• [The problem] What lines in the entries below contain the word "safety"? Copy all of them.
Start of Block
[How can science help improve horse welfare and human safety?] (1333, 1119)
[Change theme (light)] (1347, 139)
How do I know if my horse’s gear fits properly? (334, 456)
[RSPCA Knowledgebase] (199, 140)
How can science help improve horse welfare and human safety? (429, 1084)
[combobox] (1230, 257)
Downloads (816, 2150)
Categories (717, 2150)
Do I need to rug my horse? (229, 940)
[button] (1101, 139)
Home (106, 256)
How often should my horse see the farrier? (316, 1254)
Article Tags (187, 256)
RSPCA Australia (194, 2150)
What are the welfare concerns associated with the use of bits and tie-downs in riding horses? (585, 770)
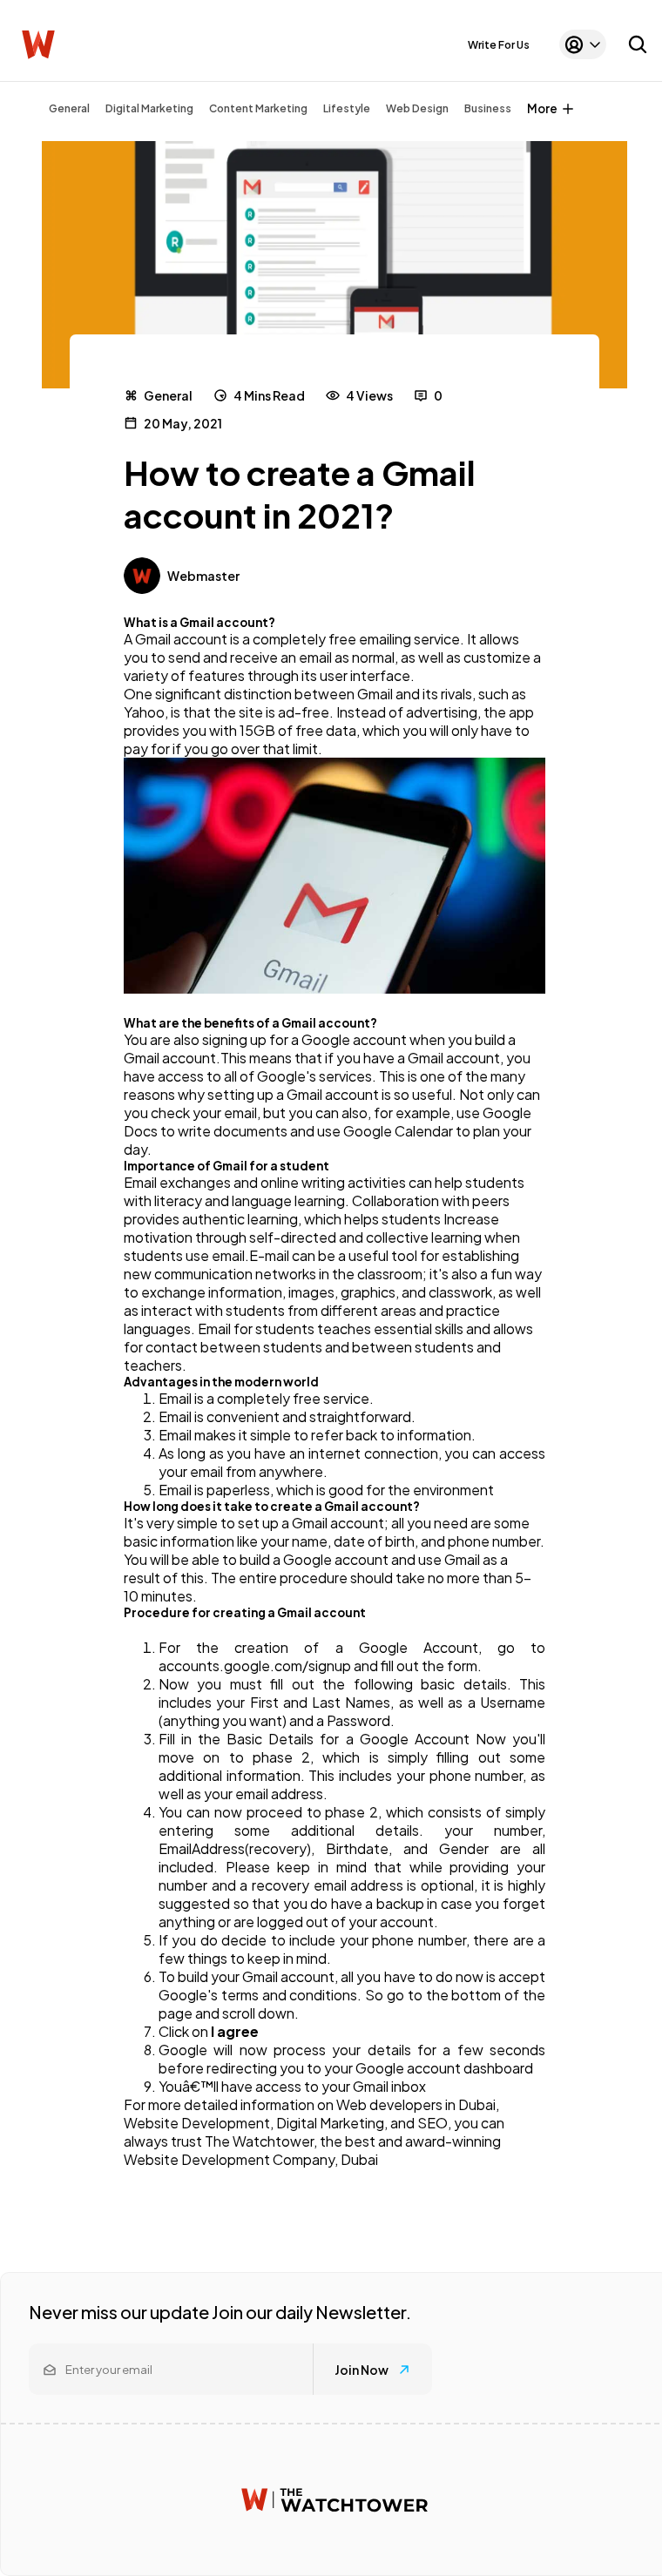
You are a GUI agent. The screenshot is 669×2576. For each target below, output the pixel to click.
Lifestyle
End of Block
• [Task response]
[How can science help improve horse welfare and human safety?] (1333, 1119)
How can science help improve horse welfare and human safety? (429, 1084)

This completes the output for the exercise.